British scientists on June 15 began collecting DNA from people in the Cotentin peninsula, Normandy region, northern France, in order to find descendants of the Vikings.
The Vikings sailed very well
The Viking pirates set sail across Europe, to the tatkuink Mediterranean, North Africa, the Middle East, ... plunder, invade and settle in the captured land. In addition, they were explorers, merchants, warriors, and pirates formerly living on the Scandinavian peninsula, in present-day Denmark, Norway, and Sweden.
About 100 volunteers on the Cotentin Peninsula provided DNA samples to Leicester University scholars.
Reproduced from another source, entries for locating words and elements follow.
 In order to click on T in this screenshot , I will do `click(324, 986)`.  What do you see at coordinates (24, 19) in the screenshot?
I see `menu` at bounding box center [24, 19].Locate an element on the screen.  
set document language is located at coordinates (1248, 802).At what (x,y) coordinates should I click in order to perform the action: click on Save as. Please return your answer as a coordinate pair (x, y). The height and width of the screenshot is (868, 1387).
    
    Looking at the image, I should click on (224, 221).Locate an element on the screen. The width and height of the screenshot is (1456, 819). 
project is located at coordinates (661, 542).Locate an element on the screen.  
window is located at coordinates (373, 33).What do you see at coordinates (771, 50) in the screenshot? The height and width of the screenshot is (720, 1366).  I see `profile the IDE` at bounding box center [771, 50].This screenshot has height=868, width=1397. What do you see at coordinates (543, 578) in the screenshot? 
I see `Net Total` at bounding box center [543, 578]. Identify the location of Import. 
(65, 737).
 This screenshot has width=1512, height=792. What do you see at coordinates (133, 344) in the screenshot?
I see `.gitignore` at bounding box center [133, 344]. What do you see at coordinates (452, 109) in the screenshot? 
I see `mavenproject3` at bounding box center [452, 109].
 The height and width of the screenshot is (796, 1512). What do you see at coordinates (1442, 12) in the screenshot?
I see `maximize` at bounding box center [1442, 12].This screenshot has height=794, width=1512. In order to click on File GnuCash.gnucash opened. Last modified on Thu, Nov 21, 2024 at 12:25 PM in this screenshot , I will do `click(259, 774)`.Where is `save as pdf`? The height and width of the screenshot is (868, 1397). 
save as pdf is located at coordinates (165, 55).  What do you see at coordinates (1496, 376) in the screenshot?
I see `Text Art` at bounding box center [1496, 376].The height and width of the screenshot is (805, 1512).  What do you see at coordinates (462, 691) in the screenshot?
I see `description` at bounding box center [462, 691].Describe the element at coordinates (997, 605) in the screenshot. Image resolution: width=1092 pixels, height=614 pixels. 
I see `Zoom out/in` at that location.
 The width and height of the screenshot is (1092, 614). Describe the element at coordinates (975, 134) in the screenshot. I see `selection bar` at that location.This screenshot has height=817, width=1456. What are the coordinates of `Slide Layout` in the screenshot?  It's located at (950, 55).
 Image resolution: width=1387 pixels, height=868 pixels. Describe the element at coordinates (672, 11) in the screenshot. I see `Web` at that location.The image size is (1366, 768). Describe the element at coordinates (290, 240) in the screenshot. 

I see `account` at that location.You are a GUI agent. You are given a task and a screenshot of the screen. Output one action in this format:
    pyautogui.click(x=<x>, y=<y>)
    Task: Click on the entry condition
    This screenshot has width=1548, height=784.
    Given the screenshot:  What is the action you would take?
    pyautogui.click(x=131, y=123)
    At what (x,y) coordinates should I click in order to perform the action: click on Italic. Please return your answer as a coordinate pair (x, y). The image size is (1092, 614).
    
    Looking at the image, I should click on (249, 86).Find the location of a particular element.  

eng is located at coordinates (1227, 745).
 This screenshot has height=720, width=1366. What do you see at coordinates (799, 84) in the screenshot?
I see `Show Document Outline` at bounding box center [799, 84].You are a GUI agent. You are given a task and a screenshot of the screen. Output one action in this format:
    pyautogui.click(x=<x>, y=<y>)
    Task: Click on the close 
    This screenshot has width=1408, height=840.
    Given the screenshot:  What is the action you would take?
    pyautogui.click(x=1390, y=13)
They were chosen because the name is of Scandinavian origin, has lived in France since the 11th century or has grandparents living close to home, within a radius of 50 km.
According to history lecturer Richard Jones
the purpose of this is to understand more about the "invasion and propagation of Scandinavian colonists" in the 9th and 10th centuries, and to find out whether they married people of the same family, or was to marry the natives when they invaded.
However, the study is raising concerns that it will fuel racism in France, even though the French government has given the green light to the study.
"We are worried that this will create the perception that there are skull clothing real Normans and fake Normans," said Jacques Declosmenil, head of the local anti-apartheid movement. "In the current xenophobic climate, it's dangerous."
a professor of medieval history at the University of Caen, also warned University of Leicester scholars that racial origin is an extremely sensitive topic in France.
In addition to Normandy, the team also conducted Viking posthumous searches in three other regions of England.